2.2. Local Transformation

The conversion relationship of the overlapping image alignment is estimated after acquiring the image matching relationship. Then, the aligned images are combined into a common plane. In the traditional stitching method, a homography is used to represent this conversion relationship. The goal is to minimize alignment errors between overlapping pixels by uniform variations. A homography is a commonly used transformation because it maintains the most flexible transformation of all lines, and the resulting panorama does not produce considerable distortion. The homography has excellent effect for all images in a plane. However, for the UAV images tackled in this study, this ideal condition typically does not hold.

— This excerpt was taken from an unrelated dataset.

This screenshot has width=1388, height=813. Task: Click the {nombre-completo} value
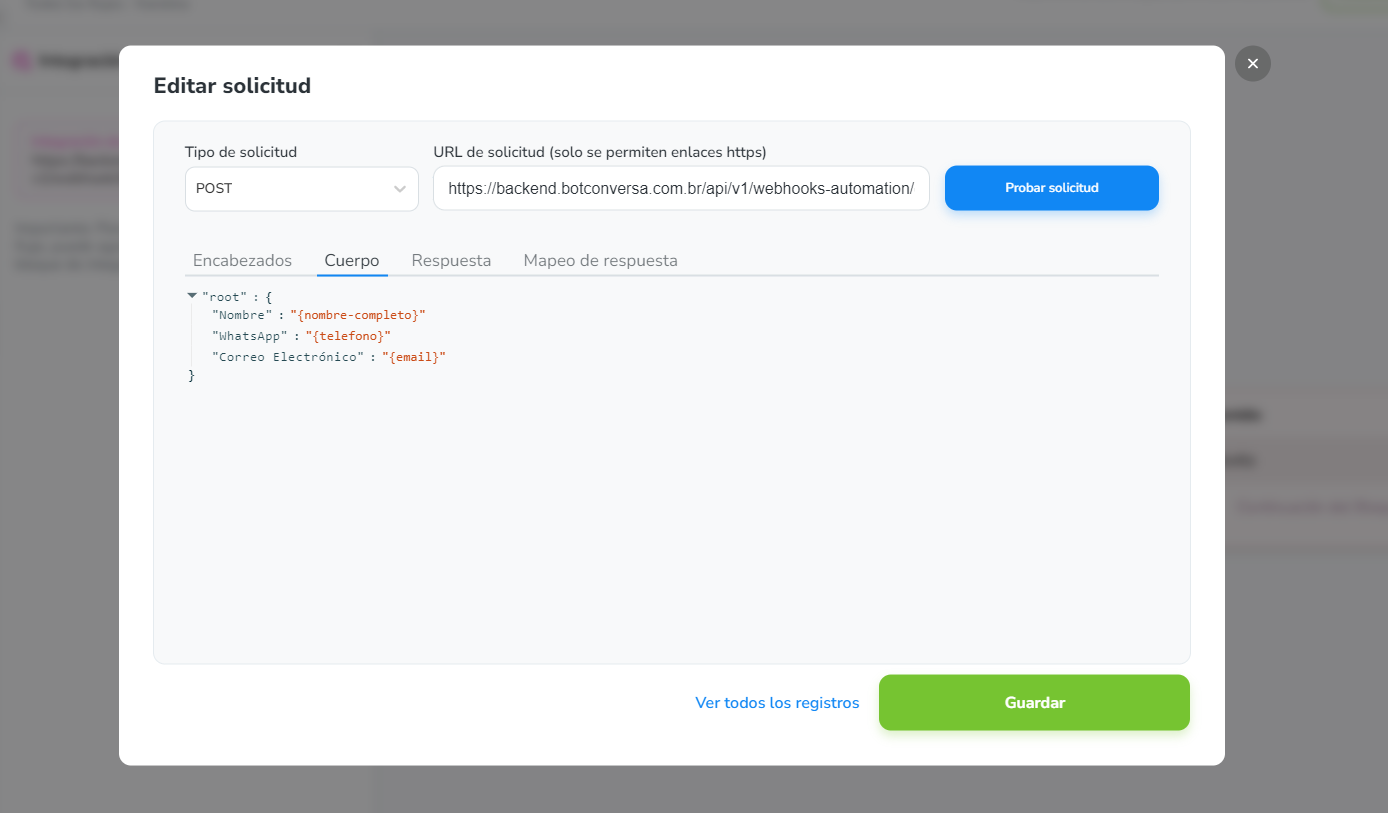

As a homography cannot efficiently align the pixels of the overlapping part, Liu et al. [37] proposed a content-preserving warp that minimizes the registration error and maintains the stiffness of the scene. However, in image stitching, large differences are observed in the rotation and translation between different views. The interpolation of this method is not flexible enough due to the constraint of stiffness. Gao et al. [38] divided a scene into distant and ground planes that sweep out from the camera’s location; they aligned the two planes with two homographies and then blended these to align the images. This method is more flexible than using a single homography, but it remains unsuitable for complex scenarios. Lin et al. [39] used a smoothly varying affine warp to align the image. The local deformability and alignment capability were strong and the method can handle parallax. However, the use of affine regularization is appropriate for interpolation, which may not be optimal for extrapolation, and the affinity is insufficient for completing the perspective transformation. Chin et al. [15] proposed a transformation that is as projected as possible by using an algorithm that is as transformable as possible. The purpose of the deformation is to perform a global perspective transformation and allow local non-projection transformations by sampling the local transformation model for image mosaic. The local model has high degree of freedom and is flexible, which can handle local transformation and reduce ghosting problems. Subsequent methods use global similarity to mitigate projection distortion in nonoverlapping regions, such as shape-preserving half-projective [40]. This approach adds constraints, combined with homography and similarity transformations, corrects the shape of the stitched image, and reduces projection distortion. Adaptive as natural as possible [41] also uses global similarity transformations to correct shapes, but it can adaptively determine angles to correct image shapes efficiently.

2.3. Bundle Adjustment

Given a set of overlapping images, we aim to project all images onto a common surface. This process will inevitably accumulate errors. To obtain an improved stitching effect, we must simultaneously refine these errors. The current method [4,42] optimizes the focal length of all views and the relative rotation of the camera pose through bundle adjustment and then aligns the series of images. The bundle adjustment can be based on the projection of all points in the image while extracting the 3D point coordinates describing the scene structure, the relative motion parameters, and the optical parameters of the camera.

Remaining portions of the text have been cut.